TASK DETAILS.
Return, word for word, only the lines of the data below that lie between the line with "Where should I click to: Open the English" and the line with "Task: Click the Initialize step indicator", those two lines included.

Stored records:
+ + +

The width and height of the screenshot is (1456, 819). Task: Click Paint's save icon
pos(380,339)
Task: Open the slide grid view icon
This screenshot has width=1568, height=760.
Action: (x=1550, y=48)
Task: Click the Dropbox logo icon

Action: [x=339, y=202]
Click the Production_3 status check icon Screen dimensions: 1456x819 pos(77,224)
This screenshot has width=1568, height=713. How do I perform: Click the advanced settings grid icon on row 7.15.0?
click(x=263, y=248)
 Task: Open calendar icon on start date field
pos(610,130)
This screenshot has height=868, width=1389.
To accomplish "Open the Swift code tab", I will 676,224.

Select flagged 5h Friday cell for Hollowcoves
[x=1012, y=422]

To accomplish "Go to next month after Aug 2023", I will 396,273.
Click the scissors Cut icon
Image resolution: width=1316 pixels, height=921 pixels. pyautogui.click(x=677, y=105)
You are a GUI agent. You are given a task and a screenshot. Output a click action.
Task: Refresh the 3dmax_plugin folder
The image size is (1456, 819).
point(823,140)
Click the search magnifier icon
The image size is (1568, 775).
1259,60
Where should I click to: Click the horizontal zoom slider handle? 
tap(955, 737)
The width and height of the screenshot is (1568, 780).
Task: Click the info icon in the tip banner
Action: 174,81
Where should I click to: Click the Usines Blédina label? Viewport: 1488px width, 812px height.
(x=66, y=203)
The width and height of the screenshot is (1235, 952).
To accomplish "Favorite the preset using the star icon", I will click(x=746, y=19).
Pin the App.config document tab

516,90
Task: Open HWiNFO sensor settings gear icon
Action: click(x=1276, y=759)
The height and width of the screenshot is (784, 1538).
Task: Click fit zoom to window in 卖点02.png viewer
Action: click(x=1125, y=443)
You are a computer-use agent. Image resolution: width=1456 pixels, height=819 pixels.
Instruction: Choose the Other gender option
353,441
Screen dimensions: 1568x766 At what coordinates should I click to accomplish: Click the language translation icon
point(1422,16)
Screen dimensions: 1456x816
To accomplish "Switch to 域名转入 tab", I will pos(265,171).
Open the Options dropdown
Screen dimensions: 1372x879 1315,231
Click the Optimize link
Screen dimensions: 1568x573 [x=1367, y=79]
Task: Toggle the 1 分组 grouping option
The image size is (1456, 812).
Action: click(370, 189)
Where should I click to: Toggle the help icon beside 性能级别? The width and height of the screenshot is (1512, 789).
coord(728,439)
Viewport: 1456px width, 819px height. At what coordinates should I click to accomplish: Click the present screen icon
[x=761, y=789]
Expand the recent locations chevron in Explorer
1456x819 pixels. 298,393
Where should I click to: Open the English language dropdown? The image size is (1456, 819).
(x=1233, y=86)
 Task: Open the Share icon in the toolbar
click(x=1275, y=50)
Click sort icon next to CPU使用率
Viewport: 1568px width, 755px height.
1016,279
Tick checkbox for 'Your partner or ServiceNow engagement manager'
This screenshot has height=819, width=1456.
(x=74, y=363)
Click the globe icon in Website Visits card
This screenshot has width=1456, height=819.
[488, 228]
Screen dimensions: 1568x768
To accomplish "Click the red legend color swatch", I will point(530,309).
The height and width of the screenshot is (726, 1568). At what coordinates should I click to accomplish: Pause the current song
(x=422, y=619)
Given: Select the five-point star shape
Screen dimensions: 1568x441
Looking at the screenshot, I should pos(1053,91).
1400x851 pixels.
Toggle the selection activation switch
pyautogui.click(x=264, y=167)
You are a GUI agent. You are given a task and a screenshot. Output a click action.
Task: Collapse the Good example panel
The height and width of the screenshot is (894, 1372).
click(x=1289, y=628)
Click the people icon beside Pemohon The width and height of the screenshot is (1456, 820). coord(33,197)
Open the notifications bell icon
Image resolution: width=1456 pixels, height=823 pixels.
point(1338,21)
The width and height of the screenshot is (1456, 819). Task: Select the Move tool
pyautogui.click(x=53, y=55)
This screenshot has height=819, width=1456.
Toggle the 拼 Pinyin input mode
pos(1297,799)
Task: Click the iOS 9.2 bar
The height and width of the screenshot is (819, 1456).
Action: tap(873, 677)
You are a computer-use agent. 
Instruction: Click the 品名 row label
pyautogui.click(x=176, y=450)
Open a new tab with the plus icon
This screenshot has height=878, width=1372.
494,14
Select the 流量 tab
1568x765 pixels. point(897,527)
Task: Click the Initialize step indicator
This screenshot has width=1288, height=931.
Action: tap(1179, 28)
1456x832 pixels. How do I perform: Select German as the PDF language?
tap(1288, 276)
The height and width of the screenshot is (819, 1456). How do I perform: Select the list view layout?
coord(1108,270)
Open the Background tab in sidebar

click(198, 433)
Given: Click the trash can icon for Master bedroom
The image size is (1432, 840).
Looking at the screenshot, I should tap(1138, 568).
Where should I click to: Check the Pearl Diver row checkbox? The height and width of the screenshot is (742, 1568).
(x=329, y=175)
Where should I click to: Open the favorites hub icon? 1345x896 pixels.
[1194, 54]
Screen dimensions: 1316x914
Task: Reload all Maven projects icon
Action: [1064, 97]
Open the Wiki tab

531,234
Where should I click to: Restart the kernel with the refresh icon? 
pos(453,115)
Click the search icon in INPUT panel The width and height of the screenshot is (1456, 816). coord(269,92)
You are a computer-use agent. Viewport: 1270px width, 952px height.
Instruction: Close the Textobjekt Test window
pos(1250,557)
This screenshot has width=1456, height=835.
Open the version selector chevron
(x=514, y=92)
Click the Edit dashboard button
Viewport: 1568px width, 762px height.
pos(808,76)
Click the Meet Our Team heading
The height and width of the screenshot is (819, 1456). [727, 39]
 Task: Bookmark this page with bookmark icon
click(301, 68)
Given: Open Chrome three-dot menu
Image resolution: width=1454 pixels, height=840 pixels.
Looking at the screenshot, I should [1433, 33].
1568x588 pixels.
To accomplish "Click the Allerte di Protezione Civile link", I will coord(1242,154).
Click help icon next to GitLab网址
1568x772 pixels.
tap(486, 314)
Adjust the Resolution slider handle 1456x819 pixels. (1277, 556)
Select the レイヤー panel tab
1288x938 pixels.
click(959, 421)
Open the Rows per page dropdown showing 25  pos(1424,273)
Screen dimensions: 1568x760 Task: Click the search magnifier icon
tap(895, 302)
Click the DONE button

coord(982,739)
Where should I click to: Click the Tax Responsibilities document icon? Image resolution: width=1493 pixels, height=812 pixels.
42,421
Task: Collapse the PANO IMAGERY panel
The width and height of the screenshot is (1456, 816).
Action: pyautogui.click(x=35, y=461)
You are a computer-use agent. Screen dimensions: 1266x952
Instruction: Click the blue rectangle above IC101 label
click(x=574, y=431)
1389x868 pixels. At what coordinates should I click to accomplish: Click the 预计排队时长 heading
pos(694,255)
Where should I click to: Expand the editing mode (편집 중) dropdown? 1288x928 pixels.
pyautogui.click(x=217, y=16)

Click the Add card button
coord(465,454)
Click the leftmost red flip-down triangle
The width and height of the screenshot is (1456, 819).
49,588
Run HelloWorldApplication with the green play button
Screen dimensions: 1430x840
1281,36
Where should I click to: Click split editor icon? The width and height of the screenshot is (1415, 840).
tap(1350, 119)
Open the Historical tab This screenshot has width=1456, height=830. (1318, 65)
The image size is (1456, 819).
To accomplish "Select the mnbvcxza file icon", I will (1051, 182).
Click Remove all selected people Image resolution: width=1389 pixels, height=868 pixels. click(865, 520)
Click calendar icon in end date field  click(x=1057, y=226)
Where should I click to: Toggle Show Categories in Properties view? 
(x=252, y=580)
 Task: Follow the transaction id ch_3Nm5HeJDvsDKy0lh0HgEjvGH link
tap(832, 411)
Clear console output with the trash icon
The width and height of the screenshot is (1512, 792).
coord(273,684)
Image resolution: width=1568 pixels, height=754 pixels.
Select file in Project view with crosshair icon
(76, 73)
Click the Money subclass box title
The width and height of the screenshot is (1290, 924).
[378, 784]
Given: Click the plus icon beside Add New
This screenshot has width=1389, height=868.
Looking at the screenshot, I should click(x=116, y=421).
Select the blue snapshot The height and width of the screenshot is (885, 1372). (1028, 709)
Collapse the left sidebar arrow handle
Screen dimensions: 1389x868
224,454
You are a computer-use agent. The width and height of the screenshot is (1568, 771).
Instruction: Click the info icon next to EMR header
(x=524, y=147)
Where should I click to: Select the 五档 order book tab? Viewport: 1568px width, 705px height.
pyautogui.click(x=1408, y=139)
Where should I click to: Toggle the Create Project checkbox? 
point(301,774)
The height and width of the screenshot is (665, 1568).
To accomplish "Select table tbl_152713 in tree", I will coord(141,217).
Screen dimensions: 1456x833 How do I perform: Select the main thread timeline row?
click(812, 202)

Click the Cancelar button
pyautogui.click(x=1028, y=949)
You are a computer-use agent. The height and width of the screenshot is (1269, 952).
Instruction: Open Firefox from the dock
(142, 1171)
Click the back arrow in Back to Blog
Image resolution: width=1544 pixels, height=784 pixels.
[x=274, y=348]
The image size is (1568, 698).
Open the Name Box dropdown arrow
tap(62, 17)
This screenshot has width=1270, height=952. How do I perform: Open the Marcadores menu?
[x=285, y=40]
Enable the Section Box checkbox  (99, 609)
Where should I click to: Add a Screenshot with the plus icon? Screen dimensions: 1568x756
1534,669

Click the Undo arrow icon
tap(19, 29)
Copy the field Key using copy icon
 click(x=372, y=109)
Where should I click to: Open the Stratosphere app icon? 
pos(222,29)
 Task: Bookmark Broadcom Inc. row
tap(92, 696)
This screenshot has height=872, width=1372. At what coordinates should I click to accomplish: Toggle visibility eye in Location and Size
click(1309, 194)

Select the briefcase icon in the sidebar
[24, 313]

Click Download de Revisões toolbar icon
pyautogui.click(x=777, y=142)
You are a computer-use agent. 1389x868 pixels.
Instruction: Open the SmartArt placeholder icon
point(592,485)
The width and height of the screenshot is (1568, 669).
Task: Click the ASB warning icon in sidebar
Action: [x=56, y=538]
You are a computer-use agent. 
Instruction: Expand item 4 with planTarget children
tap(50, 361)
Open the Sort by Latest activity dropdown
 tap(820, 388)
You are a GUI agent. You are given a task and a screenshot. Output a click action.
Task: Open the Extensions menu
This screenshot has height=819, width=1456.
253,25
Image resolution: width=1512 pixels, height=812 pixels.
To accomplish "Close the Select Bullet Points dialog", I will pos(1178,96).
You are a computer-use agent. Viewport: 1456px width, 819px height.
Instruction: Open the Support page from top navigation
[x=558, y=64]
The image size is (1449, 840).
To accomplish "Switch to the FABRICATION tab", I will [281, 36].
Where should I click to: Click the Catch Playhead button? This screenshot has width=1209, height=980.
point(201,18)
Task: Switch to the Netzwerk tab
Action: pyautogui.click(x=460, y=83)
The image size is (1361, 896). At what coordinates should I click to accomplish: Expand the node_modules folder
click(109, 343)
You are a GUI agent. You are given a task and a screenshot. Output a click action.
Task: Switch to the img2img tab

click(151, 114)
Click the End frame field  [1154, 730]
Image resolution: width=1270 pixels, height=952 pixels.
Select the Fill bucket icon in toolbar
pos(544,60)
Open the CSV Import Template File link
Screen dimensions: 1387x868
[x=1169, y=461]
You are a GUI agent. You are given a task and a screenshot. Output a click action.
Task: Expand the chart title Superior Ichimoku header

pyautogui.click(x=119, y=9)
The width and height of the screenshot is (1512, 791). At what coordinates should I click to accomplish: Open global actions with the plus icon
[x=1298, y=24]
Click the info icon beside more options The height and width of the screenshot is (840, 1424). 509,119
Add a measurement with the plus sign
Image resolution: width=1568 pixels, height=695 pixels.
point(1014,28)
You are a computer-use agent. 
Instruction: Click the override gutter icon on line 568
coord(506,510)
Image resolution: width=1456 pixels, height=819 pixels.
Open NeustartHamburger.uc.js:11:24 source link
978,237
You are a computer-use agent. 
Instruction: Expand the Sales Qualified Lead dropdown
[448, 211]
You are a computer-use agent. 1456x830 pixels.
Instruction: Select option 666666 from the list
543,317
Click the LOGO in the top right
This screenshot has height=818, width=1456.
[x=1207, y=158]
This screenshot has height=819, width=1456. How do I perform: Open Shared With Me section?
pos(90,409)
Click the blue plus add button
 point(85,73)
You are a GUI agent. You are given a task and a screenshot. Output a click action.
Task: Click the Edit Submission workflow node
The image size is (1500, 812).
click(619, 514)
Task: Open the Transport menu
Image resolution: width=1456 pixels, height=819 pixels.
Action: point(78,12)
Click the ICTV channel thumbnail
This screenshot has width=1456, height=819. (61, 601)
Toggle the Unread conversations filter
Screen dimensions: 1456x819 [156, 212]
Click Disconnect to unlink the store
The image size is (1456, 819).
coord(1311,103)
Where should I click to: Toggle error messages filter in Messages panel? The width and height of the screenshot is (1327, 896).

+ + +

RESULT.
Where should I click to: Open the English language dropdown? The image size is (1456, 819).
(x=1233, y=86)
 Task: Open the Share icon in the toolbar
click(x=1275, y=50)
Click sort icon next to CPU使用率
Viewport: 1568px width, 755px height.
1016,279
Tick checkbox for 'Your partner or ServiceNow engagement manager'
This screenshot has height=819, width=1456.
(x=74, y=363)
Click the globe icon in Website Visits card
This screenshot has width=1456, height=819.
[488, 228]
Screen dimensions: 1568x768
To accomplish "Click the red legend color swatch", I will point(530,309).
The height and width of the screenshot is (726, 1568). At what coordinates should I click to accomplish: Pause the current song
(x=422, y=619)
Given: Select the five-point star shape
Screen dimensions: 1568x441
Looking at the screenshot, I should pos(1053,91).
1400x851 pixels.
Toggle the selection activation switch
pyautogui.click(x=264, y=167)
You are a GUI agent. You are given a task and a screenshot. Output a click action.
Task: Collapse the Good example panel
The height and width of the screenshot is (894, 1372).
click(x=1289, y=628)
Click the people icon beside Pemohon The width and height of the screenshot is (1456, 820). coord(33,197)
Open the notifications bell icon
Image resolution: width=1456 pixels, height=823 pixels.
point(1338,21)
The width and height of the screenshot is (1456, 819). Task: Select the Move tool
pyautogui.click(x=53, y=55)
This screenshot has height=819, width=1456.
Toggle the 拼 Pinyin input mode
pos(1297,799)
Task: Click the iOS 9.2 bar
The height and width of the screenshot is (819, 1456).
Action: tap(873, 677)
You are a computer-use agent. 
Instruction: Click the 品名 row label
pyautogui.click(x=176, y=450)
Open a new tab with the plus icon
This screenshot has height=878, width=1372.
494,14
Select the 流量 tab
1568x765 pixels. point(897,527)
Task: Click the Initialize step indicator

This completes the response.